# [TASK DIRECTIONS]
If a line in the following entries contains the string "accomplish", it counts toward the total; report only that total.

EXTRACTED ENTRIES: Begin

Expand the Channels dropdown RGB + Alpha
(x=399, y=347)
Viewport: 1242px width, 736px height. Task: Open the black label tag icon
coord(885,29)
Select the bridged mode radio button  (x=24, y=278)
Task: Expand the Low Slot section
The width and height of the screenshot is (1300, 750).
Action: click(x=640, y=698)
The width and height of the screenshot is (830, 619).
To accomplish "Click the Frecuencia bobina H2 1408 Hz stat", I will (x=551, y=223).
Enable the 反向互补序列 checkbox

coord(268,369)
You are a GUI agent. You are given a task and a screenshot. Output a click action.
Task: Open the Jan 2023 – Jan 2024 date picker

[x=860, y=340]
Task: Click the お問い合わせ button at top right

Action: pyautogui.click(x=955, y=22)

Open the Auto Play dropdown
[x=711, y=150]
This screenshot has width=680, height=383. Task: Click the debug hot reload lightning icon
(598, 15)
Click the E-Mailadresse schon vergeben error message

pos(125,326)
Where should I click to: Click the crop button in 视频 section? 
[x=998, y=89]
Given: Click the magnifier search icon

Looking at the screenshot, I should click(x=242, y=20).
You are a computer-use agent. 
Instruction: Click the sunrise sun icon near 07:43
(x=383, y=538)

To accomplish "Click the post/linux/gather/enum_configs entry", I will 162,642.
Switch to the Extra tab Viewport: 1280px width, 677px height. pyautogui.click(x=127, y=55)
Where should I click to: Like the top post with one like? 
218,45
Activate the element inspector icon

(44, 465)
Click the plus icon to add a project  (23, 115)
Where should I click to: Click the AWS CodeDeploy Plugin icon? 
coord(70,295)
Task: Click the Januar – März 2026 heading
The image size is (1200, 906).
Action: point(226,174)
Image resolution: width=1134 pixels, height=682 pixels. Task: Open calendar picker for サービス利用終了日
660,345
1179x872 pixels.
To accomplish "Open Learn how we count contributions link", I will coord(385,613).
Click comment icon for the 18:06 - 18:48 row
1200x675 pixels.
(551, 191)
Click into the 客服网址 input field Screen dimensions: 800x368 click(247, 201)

EXTRACTED ENTRIES: End

# [RESULT OF THIS TASK]
3